Contact your credit card company to request a convenience check to be mailed to you. You can fill it out for the amount you need and deposit the check at your bank. Your credit card company will likely charge substantial fees and interest for a cash advance.
Payday loan
A payday loan, also known as a cash advance loan, is a short-term financing option that can tide you over until your next paycheck. These loans are easy to get since they often don’t require a credit check. However, they come with APRs of up to 400%.³
These high rates increase your potential of getting stuck in a debt cycle, so it’s best to explore less expensive options first before turning to payday loans. For example, compared to payday loans, personal loans are much cheaper.
Merchant cash advance
Small business owners may be eligible for a merchant or business cash advance. This type of cash advance allows you to borrow a lump sum in exchange for a percentage of your business’s future daily debit or credit card sales, plus fees.
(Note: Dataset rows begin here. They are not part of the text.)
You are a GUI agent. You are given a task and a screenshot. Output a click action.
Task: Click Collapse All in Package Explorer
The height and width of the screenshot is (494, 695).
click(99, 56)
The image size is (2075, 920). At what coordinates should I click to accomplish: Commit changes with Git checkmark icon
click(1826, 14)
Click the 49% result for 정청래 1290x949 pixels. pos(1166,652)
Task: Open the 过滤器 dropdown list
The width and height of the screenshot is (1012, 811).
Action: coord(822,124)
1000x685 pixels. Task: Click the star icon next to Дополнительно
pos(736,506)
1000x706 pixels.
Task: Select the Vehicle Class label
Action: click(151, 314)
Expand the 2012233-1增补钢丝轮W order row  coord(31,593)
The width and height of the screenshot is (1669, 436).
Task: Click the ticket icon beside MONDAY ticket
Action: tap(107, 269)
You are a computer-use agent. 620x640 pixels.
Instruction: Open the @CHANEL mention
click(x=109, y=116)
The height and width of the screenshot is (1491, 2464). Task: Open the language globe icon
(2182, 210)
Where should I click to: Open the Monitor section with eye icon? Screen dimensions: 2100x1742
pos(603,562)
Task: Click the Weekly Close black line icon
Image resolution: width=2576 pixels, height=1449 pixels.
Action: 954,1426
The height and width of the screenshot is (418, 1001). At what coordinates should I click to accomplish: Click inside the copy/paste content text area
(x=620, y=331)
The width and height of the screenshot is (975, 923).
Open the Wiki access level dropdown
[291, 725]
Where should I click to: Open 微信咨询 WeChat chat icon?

You can often get a merchant cash advance even if you have poor credit. If you qualify, you can receive funds as early as the next day. However, this option generally comes with high fees and an APR of up to 350%.⁴
Need cash to get you through to payday?
Receiving cash advances can be a slippery slope into debt. Instead, consider options that help you receive your paycheck potentially earlier. Otherwise, a personal loan might be a less risky alternative.
If you need help figuring out whether that alternative is right for you, here are popular reasons for getting a personal loan.
Frequently asked questions
What is a good cash advance APR?
Traditional cash advances typically range from 24.99% to 29.99% APR.² Aim for a cash advance on the lower end of that range to get the best deal.
What is the difference between a cash advance and a loan?
Cash advances are short-term, high-cost borrowing options that you can get from a credit card lender. Personal loans are usually more cost-effective, with a lower interest rate than you can get from your bank or credit union.
Can I get a cash advance with bad credit?
If you’ve already been approved for a credit card, you can request a cash advance even if your credit is less than stellar. However, qualifying for a credit card is harder with bad credit, so you’ll need to shop around and work on improving your credit before applying.
How quickly do I need to repay a cash advance?
Generally, there’s no deadline for how long you have to repay a cash advance. However, the longer it takes you to repay, the more interest the advance will accrue, increasing your overall borrowing cost.